The variations found in what is known as 'Peacock's Collection' form one of the most challenging parts of the NSP repertoire. They are difficult to perform adequately, requiring every resource of intelligent articulation to make the repetition and development they contain musical and interesting. Troublesome to play but extremely rewarding when things goes well.
Some questions: What is the probable context of these particular variations; is any one of them known outside the Peacock collection or do they all seem entirely of his own composition? If as has been said, Peacock probably played them through and Wright, the publisher, notated them, are they likely to have been improvised and rehearsed for that occasion or did Peacock reproduce something that he commonly played? Improvisation nowadays seems pretty much a lost art outside the jazz field though it may well exist in musical areas where I just don't go. But it was very much of the musician's art in earlier days. The art of variation exists also, of course, in the ear of the intelligent listener.

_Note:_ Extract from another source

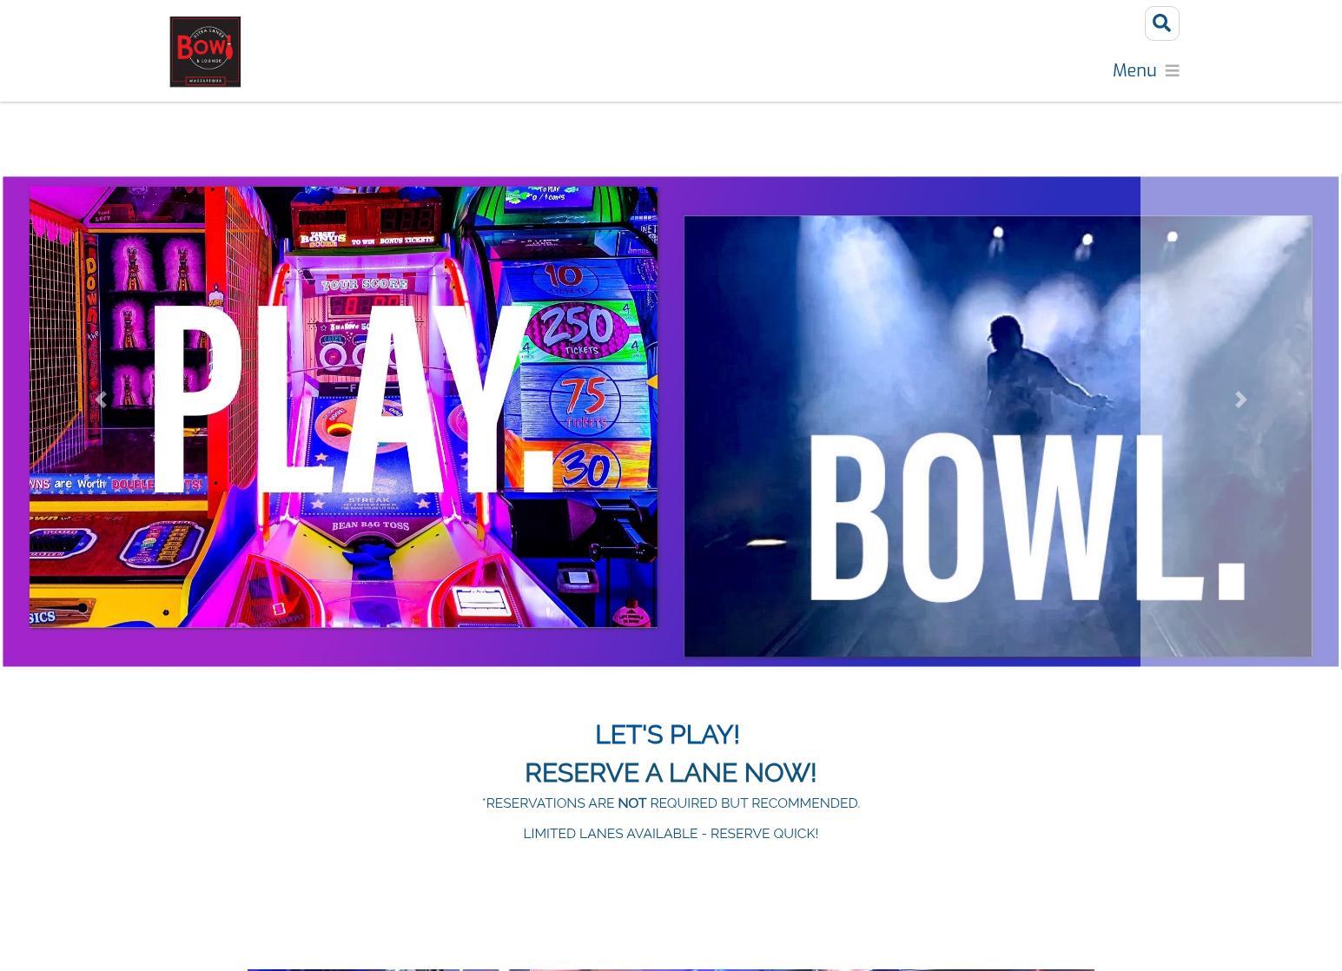Click the image strip at page bottom
This screenshot has height=971, width=1342.
point(670,969)
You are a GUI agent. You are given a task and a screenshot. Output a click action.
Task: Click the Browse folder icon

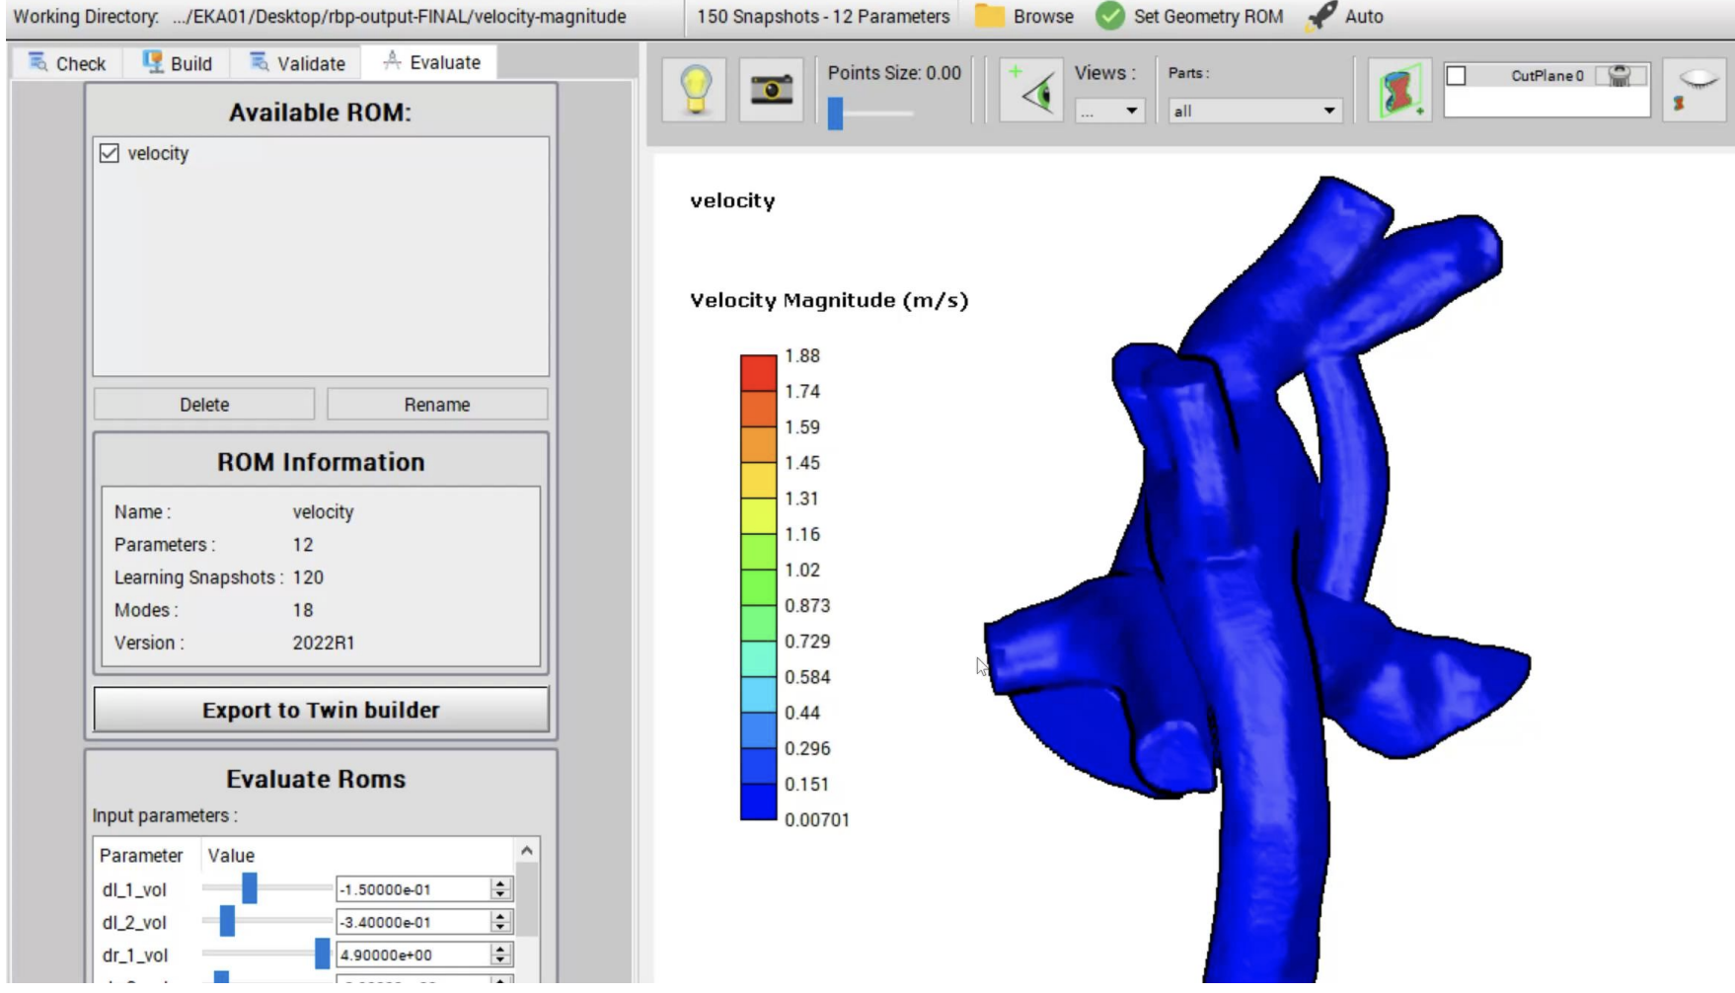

At present those pieces are regarded in a fairly scholarly and literal way, in a manner that would not have been originally intended; the content, order and number of those variations may have been a highly variable thing, depending on the mood of the player and whoever may have been listening.
Perhaps there are some clues elsewhere in what is known about fiddle variations of the time. But the best evidence probably lies in the music itself. Would anyone who has really explored this repertoire like to respond to this ill-phrased enquiry?